Hi,
I’m working with a large sample of trading data from multiple years, with each row as a single trade. Columns included in this table are the trade_datetime (MM-DD-YYYY HH:mm:ss.SSS), trade_date (MM-DD-YYYY), and trade_hour (HH).
My below query works as intended with a smaller set of data; this retains the latest trade data over a 1hr interval, then deletes everything else.

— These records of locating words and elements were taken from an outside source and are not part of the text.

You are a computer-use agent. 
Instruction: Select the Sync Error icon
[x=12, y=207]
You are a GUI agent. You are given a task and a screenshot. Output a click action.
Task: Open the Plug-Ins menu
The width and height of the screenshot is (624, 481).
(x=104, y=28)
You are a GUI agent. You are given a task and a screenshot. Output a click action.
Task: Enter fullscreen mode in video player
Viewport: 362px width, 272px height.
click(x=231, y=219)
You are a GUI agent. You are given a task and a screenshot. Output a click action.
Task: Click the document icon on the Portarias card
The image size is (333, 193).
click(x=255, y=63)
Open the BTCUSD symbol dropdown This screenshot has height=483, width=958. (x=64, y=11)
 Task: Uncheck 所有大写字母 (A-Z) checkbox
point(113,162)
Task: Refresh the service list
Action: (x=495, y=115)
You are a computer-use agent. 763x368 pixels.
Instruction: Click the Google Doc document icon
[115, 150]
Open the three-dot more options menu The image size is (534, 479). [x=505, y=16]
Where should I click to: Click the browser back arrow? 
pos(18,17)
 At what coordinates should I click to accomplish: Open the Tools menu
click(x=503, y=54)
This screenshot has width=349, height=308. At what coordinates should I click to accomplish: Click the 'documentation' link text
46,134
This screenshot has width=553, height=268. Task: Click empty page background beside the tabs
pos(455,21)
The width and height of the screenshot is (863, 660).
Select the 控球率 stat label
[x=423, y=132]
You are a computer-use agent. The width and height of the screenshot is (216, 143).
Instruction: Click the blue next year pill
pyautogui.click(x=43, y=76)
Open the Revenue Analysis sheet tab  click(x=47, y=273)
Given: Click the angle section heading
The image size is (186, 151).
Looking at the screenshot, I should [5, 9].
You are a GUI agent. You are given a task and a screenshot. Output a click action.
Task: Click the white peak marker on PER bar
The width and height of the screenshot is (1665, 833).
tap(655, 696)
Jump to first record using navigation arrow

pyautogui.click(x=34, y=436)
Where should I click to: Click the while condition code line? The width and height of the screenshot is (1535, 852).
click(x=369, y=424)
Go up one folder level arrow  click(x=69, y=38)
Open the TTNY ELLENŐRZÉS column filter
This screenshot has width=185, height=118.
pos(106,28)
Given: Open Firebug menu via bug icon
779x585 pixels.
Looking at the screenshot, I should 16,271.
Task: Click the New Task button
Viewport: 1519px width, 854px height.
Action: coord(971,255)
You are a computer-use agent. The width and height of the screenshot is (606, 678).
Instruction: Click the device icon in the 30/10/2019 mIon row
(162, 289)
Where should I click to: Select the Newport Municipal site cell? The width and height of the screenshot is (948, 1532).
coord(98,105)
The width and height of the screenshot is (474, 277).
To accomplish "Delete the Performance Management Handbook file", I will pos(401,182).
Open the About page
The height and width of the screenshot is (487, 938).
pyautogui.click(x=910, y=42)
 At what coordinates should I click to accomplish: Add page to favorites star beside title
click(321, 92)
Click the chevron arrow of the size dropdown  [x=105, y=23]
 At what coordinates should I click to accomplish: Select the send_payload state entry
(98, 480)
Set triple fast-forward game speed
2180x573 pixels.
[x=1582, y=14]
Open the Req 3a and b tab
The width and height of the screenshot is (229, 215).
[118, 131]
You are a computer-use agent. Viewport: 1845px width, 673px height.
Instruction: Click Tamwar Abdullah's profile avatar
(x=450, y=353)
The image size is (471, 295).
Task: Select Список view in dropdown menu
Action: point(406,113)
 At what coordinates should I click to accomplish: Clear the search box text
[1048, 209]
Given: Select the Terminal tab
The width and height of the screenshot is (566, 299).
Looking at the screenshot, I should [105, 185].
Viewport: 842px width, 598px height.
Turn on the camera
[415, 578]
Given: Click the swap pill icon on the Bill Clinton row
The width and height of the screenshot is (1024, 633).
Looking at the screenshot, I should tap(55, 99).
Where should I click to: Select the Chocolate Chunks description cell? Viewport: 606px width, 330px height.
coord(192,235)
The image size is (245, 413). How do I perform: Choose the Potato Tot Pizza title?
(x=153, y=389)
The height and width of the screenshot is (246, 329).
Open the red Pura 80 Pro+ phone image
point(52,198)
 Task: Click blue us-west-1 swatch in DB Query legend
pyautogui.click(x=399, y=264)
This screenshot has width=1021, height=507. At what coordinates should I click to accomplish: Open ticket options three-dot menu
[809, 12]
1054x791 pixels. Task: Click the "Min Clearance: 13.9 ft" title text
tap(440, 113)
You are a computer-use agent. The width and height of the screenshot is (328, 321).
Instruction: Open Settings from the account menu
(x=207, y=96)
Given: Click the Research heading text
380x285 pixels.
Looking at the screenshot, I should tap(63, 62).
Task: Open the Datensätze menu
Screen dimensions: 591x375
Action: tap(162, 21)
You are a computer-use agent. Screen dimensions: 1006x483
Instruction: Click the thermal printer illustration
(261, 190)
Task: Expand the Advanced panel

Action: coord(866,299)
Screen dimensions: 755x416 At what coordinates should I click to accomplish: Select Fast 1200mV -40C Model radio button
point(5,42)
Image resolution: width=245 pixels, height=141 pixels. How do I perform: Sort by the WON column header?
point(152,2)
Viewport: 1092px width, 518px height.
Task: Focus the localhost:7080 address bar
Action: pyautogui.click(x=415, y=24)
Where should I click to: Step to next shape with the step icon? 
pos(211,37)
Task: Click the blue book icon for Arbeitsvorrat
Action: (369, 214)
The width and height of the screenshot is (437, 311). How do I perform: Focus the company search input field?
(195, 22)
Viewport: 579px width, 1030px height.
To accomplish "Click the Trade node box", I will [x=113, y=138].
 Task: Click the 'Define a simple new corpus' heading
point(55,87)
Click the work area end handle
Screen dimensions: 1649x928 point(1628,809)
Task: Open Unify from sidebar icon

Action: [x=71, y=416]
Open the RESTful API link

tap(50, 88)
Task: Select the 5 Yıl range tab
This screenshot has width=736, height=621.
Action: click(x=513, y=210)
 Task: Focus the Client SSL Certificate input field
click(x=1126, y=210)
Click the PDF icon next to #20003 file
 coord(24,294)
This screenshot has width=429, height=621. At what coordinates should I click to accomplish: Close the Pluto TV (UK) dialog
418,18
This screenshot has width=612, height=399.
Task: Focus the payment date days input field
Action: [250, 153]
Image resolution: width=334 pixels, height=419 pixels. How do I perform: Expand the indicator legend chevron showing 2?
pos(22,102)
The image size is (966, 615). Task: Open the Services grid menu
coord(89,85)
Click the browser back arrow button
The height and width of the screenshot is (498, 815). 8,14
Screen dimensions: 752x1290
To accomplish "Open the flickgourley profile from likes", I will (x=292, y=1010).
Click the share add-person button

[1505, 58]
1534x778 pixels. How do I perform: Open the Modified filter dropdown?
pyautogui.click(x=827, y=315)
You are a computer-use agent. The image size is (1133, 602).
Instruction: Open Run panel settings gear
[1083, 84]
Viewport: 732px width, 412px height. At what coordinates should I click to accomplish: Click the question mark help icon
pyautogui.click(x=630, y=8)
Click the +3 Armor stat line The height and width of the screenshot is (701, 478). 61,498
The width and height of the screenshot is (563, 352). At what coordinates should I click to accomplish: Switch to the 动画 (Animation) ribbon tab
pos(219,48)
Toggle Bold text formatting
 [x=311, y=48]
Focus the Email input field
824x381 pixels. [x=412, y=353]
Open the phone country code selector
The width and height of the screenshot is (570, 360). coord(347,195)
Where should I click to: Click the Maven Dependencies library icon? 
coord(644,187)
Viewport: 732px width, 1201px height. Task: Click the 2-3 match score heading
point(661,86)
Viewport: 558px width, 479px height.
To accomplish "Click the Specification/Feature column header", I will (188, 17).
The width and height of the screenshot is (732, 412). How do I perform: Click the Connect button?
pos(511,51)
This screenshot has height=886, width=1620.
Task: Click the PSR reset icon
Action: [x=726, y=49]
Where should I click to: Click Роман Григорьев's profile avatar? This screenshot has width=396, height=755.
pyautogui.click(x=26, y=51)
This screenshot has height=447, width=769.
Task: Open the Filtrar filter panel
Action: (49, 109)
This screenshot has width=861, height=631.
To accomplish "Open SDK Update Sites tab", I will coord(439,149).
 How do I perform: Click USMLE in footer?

However with anything larger, 8.55M rows of data, I receive the following error in MemSQL:
ERROR 1956 ER_PARAMETER_CAPACITY_EXCEEDED: Query cannot be completed because the parameter array capacity of 1048576 was exceeded
I have plenty of resources available on this machine, along with 128GB or RAM, yet was wondering if there was a setting within MemSQL placing constraints on this parameter?
Query:
DELETE FROM tbl_trades
WHERE row IN
    (SELECT row
    FROM tbl_trades A
    WHERE trade_datetime <
        (SELECT MAX(trade_datetime)
        FROM tbl_trades
        WHERE ticker = A.ticker
        AND trade_date = A.trade_date
        AND trade_hour = A.trade_hour)
    GROUP BY ticker, trade_price, trade_volume, trade_datetime, trade_date, trade_hour);
Here is how the table was created:
CREATE TABLE IF NOT EXISTS tbl_trades
(
    row INT AUTO_INCREMENT,
    ticker TEXT NOT NULL,
    trade_price DECIMAL(12,2) NOT NULL,
    trade_volume DECIMAL(12,2) NOT NULL,
    trade_datetime DATETIME(6) NOT NULL,
    trade_date DATE NOT NULL,
    trade_hour INT NOT NULL,
    upload_time TIMESTAMP(6) DEFAULT CURRENT_TIMESTAMP ON UPDATE CURRENT_TIMESTAMP,
    KEY(`row`) USING CLUSTERED COLUMNSTORE,
    SHARD KEY (`ticker`)
);
Thanks